◆ EXERCISE REQUIREMENTS
Gather every line of the entries that includes the word "computer".

◆ DATA SECTION
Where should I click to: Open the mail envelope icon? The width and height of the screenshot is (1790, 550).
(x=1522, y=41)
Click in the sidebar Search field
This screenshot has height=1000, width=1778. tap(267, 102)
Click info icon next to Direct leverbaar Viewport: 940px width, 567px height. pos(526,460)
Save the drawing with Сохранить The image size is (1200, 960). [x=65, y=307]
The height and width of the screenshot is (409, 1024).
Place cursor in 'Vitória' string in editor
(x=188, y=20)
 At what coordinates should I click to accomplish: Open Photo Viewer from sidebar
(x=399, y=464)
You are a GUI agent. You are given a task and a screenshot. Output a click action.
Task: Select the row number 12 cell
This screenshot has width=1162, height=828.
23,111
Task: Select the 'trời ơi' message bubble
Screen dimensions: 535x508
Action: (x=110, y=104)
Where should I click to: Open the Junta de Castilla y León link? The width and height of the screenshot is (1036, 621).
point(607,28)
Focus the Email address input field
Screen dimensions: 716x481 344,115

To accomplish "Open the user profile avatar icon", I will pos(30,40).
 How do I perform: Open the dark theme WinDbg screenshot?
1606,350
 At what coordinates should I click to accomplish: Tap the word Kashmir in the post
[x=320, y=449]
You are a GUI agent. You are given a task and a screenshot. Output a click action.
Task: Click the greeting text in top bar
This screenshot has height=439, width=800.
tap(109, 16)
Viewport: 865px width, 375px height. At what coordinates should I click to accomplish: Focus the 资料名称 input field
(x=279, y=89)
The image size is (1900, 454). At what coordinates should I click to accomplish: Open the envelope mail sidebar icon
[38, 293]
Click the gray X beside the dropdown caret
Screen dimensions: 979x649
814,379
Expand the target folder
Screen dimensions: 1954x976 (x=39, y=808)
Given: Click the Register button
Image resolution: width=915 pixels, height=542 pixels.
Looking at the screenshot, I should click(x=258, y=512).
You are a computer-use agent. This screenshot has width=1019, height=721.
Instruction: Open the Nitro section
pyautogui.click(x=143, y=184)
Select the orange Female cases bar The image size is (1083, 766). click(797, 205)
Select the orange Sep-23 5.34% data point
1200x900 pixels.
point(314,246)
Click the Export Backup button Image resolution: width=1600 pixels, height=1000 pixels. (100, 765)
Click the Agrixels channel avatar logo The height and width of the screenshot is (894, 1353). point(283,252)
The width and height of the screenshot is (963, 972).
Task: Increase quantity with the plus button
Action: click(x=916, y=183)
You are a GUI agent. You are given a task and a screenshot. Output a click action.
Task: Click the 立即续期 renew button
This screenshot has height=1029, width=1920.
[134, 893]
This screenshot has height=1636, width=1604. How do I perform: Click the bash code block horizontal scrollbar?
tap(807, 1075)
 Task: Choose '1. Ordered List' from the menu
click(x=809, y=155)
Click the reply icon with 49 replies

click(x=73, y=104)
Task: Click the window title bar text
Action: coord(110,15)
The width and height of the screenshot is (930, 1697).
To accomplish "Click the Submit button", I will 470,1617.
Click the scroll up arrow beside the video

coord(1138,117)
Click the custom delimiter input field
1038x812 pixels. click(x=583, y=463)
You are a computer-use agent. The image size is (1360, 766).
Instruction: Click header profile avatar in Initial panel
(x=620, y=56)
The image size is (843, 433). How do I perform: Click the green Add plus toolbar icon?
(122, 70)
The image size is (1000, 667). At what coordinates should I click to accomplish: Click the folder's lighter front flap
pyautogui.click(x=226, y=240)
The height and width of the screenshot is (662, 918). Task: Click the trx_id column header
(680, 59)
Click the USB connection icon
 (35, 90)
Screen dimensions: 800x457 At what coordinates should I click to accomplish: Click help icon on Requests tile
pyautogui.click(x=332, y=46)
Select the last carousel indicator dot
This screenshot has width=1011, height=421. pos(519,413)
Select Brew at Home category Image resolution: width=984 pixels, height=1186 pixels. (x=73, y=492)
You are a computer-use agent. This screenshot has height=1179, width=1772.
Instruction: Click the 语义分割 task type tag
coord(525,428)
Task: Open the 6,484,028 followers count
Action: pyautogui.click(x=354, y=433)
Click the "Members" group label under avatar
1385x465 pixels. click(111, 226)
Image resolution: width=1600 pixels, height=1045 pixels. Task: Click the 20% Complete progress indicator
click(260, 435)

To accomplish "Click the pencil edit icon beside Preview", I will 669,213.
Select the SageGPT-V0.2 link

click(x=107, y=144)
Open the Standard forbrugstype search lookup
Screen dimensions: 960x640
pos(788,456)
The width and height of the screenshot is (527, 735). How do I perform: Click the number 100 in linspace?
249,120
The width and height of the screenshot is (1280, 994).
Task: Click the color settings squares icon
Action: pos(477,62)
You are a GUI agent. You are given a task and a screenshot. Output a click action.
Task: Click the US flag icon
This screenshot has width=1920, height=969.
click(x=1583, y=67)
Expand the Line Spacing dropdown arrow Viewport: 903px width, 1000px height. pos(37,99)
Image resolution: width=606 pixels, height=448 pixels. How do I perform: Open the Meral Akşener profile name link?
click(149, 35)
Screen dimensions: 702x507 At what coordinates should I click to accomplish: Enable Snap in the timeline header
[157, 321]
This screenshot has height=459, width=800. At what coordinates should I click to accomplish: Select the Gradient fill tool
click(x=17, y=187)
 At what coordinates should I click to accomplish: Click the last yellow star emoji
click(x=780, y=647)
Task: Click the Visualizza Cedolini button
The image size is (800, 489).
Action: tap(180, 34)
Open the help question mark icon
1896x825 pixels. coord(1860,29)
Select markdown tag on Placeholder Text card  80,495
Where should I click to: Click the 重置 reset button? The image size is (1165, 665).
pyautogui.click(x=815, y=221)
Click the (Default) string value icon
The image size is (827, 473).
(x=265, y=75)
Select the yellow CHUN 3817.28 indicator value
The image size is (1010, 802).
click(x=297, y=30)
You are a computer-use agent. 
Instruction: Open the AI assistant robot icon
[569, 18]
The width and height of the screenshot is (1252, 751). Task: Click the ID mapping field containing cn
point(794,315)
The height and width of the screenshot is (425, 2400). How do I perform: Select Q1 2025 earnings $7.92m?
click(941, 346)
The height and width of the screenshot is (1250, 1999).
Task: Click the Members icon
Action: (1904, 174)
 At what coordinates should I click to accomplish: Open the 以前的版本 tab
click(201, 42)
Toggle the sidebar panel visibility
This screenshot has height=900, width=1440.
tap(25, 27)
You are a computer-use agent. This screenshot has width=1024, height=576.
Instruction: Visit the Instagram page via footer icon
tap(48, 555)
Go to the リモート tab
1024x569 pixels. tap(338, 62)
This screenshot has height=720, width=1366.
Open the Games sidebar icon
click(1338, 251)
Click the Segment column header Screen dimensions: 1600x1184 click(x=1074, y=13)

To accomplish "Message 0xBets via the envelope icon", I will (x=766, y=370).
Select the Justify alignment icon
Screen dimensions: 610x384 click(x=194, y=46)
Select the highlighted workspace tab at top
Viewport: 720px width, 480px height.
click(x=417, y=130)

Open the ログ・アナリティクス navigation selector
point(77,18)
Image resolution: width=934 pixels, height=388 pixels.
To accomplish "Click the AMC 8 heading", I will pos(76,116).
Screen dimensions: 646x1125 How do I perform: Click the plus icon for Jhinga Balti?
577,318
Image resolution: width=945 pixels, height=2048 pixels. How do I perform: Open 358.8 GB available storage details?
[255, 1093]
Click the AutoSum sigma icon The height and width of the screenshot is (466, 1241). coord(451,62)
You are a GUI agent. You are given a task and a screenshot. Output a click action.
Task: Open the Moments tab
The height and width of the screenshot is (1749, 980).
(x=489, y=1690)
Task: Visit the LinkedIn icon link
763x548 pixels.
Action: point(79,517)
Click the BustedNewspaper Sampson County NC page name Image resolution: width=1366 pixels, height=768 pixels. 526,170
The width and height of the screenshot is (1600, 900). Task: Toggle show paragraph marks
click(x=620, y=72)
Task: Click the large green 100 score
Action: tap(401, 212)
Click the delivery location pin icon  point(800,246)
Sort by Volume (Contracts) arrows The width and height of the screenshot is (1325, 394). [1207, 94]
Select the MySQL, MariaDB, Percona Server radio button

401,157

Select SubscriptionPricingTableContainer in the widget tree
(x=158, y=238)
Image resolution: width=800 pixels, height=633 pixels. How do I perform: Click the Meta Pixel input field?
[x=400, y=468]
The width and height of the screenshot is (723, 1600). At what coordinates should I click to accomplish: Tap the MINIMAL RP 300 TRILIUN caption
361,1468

◆ RESPONSE
You are a computer-use agent. This screenshot has width=1019, height=721.
You are a computer-use agent. The image size is (1360, 766).
You are a computer-use agent. This screenshot has height=1179, width=1772.
You are a computer-use agent. 
You are a computer-use agent. This screenshot has width=1024, height=576.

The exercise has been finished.